» **Entries from a dataset**
⟨

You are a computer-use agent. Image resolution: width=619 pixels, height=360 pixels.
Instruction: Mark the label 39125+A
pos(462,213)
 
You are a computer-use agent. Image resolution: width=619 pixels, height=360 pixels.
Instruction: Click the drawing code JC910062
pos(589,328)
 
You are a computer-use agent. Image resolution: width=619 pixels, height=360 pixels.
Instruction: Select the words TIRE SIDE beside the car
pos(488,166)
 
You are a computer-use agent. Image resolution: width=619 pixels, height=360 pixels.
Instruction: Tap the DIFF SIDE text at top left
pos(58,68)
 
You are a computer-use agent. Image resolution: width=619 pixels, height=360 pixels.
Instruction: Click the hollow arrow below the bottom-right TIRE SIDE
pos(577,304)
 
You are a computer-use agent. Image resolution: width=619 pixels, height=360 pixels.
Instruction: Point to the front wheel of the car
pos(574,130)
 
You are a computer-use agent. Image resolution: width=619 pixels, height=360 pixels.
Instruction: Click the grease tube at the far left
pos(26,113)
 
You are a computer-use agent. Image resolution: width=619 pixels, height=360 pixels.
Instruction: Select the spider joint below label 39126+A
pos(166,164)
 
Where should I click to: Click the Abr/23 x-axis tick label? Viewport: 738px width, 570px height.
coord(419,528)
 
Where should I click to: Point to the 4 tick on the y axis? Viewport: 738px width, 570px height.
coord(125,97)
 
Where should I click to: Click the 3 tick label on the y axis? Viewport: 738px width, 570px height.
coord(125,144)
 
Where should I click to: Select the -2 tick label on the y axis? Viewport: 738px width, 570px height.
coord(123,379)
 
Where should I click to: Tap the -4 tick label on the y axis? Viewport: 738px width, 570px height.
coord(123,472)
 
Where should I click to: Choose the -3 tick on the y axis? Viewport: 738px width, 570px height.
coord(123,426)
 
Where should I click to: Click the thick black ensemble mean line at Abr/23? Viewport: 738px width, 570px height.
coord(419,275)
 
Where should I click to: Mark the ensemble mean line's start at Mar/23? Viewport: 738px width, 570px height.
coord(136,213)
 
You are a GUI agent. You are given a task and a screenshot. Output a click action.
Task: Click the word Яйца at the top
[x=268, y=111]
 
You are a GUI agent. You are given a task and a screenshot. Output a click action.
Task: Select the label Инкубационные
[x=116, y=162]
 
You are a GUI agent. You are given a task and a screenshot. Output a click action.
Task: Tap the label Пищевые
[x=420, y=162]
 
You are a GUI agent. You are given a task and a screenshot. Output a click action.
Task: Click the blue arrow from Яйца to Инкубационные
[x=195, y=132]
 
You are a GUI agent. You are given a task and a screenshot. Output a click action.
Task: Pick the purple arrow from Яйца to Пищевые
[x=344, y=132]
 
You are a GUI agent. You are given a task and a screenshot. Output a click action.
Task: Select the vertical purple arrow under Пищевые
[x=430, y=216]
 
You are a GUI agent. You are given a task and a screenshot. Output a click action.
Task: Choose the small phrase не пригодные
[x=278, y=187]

⟩

» **EXERCISE AIM**
Reproduce every one of the entries above verbatim.

» **SOLUTION TO THIS EXERCISE**
You are a computer-use agent. Image resolution: width=619 pixels, height=360 pixels.
Instruction: Mark the label 39125+A
pos(462,213)
 
You are a computer-use agent. Image resolution: width=619 pixels, height=360 pixels.
Instruction: Click the drawing code JC910062
pos(589,328)
 
You are a computer-use agent. Image resolution: width=619 pixels, height=360 pixels.
Instruction: Select the words TIRE SIDE beside the car
pos(488,166)
 
You are a computer-use agent. Image resolution: width=619 pixels, height=360 pixels.
Instruction: Tap the DIFF SIDE text at top left
pos(58,68)
 
You are a computer-use agent. Image resolution: width=619 pixels, height=360 pixels.
Instruction: Click the hollow arrow below the bottom-right TIRE SIDE
pos(577,304)
 
You are a computer-use agent. Image resolution: width=619 pixels, height=360 pixels.
Instruction: Point to the front wheel of the car
pos(574,130)
 
You are a computer-use agent. Image resolution: width=619 pixels, height=360 pixels.
Instruction: Click the grease tube at the far left
pos(26,113)
 
You are a computer-use agent. Image resolution: width=619 pixels, height=360 pixels.
Instruction: Select the spider joint below label 39126+A
pos(166,164)
 
Where should I click to: Click the Abr/23 x-axis tick label? Viewport: 738px width, 570px height.
coord(419,528)
 
Where should I click to: Point to the 4 tick on the y axis? Viewport: 738px width, 570px height.
coord(125,97)
 
Where should I click to: Click the 3 tick label on the y axis? Viewport: 738px width, 570px height.
coord(125,144)
 
Where should I click to: Select the -2 tick label on the y axis? Viewport: 738px width, 570px height.
coord(123,379)
 
Where should I click to: Tap the -4 tick label on the y axis? Viewport: 738px width, 570px height.
coord(123,472)
 
Where should I click to: Choose the -3 tick on the y axis? Viewport: 738px width, 570px height.
coord(123,426)
 
Where should I click to: Click the thick black ensemble mean line at Abr/23? Viewport: 738px width, 570px height.
coord(419,275)
 
Where should I click to: Mark the ensemble mean line's start at Mar/23? Viewport: 738px width, 570px height.
coord(136,213)
 
You are a GUI agent. You are given a task and a screenshot. Output a click action.
Task: Click the word Яйца at the top
[x=268, y=111]
 
You are a GUI agent. You are given a task and a screenshot. Output a click action.
Task: Select the label Инкубационные
[x=116, y=162]
 
You are a GUI agent. You are given a task and a screenshot. Output a click action.
Task: Tap the label Пищевые
[x=420, y=162]
 
You are a GUI agent. You are given a task and a screenshot. Output a click action.
Task: Click the blue arrow from Яйца to Инкубационные
[x=195, y=132]
 
You are a GUI agent. You are given a task and a screenshot. Output a click action.
Task: Pick the purple arrow from Яйца to Пищевые
[x=344, y=132]
 
You are a GUI agent. You are given a task and a screenshot. Output a click action.
Task: Select the vertical purple arrow under Пищевые
[x=430, y=216]
 
You are a GUI agent. You are given a task and a screenshot. Output a click action.
Task: Choose the small phrase не пригодные
[x=278, y=187]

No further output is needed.